When Setia and its partners landed the site, Viñoly returned, this time with a plan that wrapped the brick monolith in glass apartment complexes (one designed by Frank Gehry, another by Norman Foster), close-cropped lawns, and fountains with the usual dancing jets of water. A year and a half from now, a new Northern Line Underground stop will stitch a long-inaccessible area back into Central London.

The power station itself will contain an immense indoor shopping center and rentable party spaces, topped by crow’s-nest penthouses. Apple has scooped up most of the offices that will crown the structure. Wilkinson Eyre’s design reclaims the site’s history and smooths it over at the same time, inserting an elegantly generic lattice of black steel, glass walls, and airy voids. Where once generators roared, now milk will be foamed, code written, and brand identities polished.

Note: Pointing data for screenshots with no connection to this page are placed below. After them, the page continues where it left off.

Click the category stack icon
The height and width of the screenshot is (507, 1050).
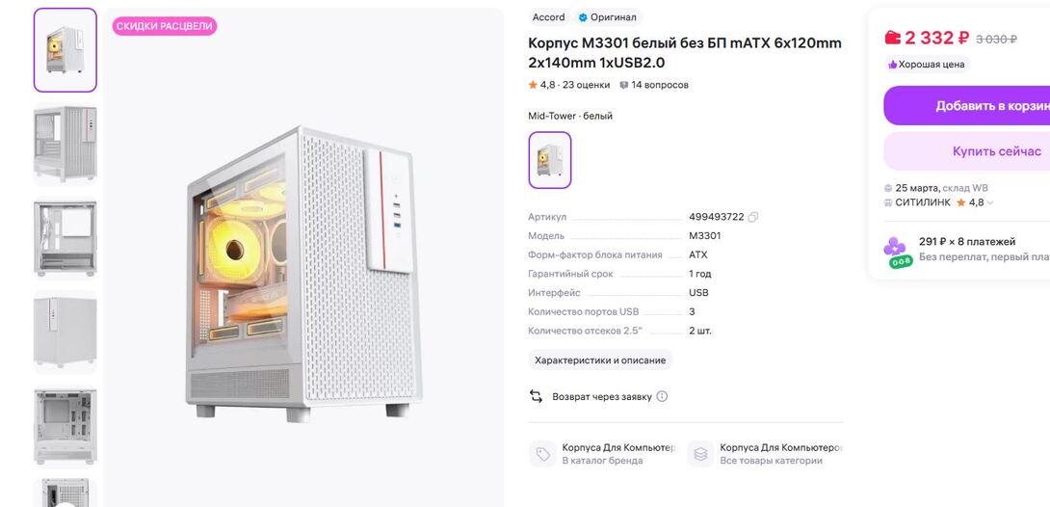[700, 454]
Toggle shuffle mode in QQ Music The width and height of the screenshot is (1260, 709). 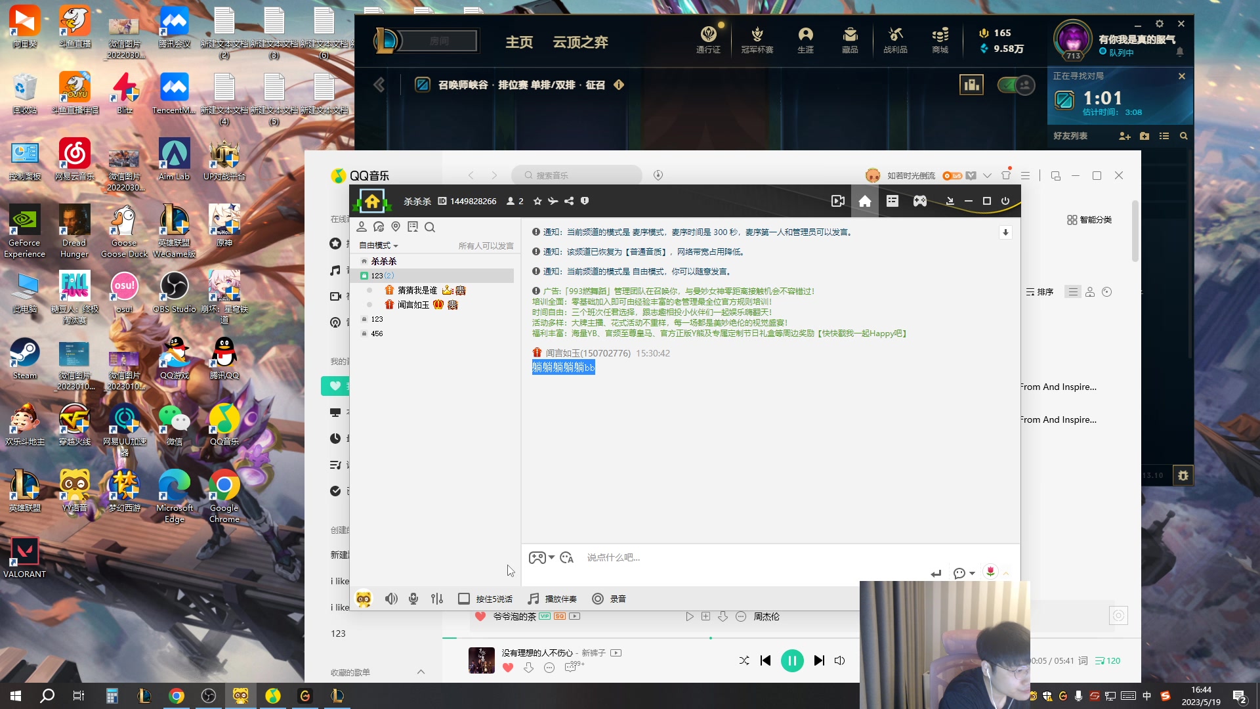point(744,660)
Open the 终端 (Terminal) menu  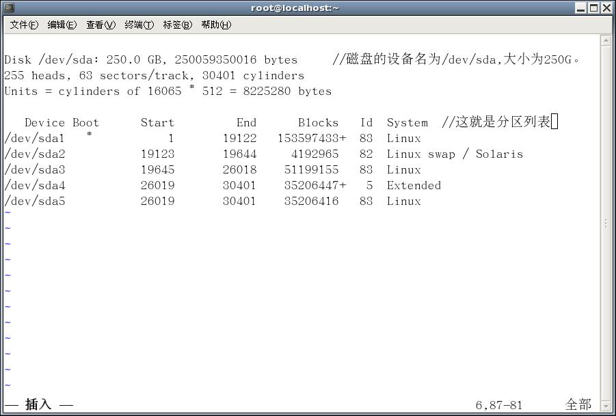coord(139,24)
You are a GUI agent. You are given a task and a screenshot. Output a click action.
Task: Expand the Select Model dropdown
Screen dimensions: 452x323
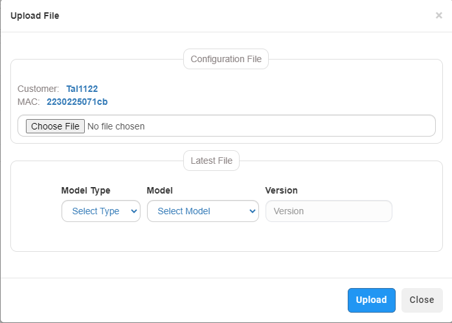(203, 211)
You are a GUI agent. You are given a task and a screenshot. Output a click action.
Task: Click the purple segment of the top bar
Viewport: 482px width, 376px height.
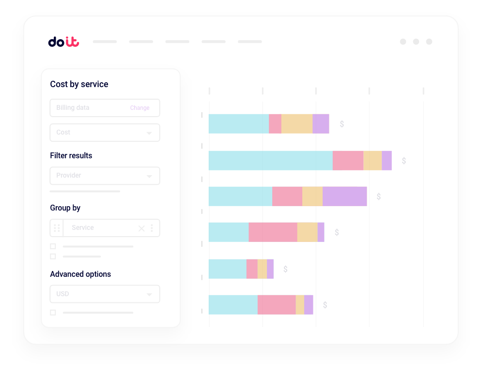(321, 124)
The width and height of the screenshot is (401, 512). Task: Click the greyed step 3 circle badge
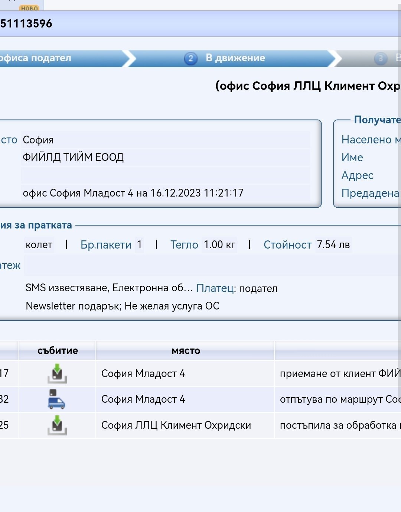(x=380, y=58)
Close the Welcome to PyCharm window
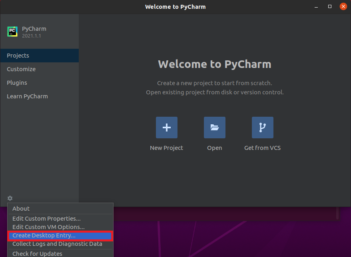351x257 pixels. tap(343, 6)
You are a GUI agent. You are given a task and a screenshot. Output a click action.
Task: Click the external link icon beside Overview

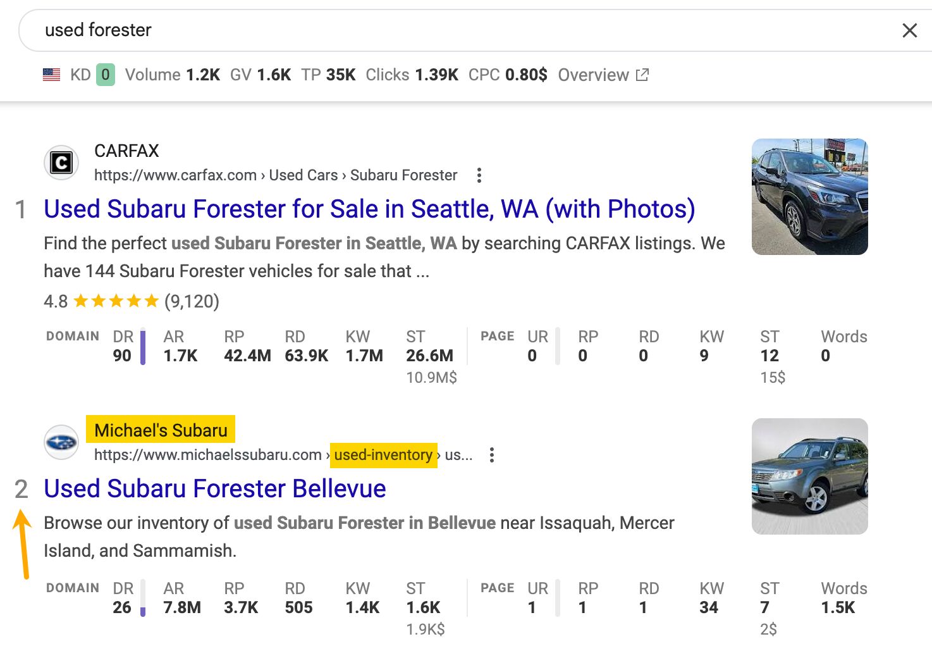click(x=642, y=74)
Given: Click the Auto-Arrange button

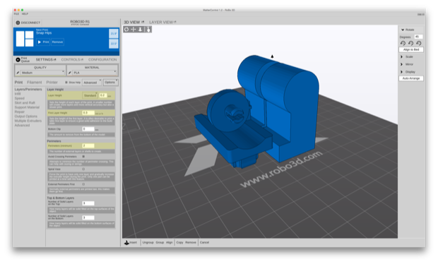Looking at the screenshot, I should [411, 78].
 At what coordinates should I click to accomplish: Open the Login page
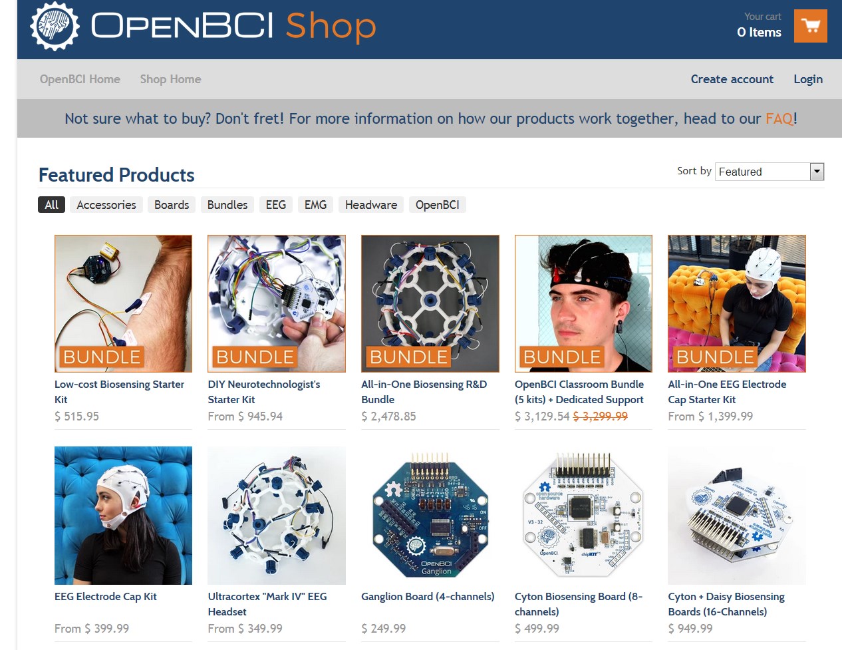coord(808,79)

One detail captures the ethos of spectacular silliness that pervades almost every huge development project these days: a sightseeing elevator that glides up through one of the pristine chimneys and pops out the top, giving passengers a quick 360-degree vista, before dropping back inside. Let’s hope that a metamorphosis on this imperial scale yields something more solid and meaningful than a soap bubble with a view. Still, if this all seems more like a default option than a thrilling destiny, consider the imaginative alternatives that failed because of the site’s sheer scale and the possible squandered fortunes. The current future isn’t ideal, but it’s probably the least bad solution — far better than just letting the whole thing collapse into a disconsolate pile of rubble.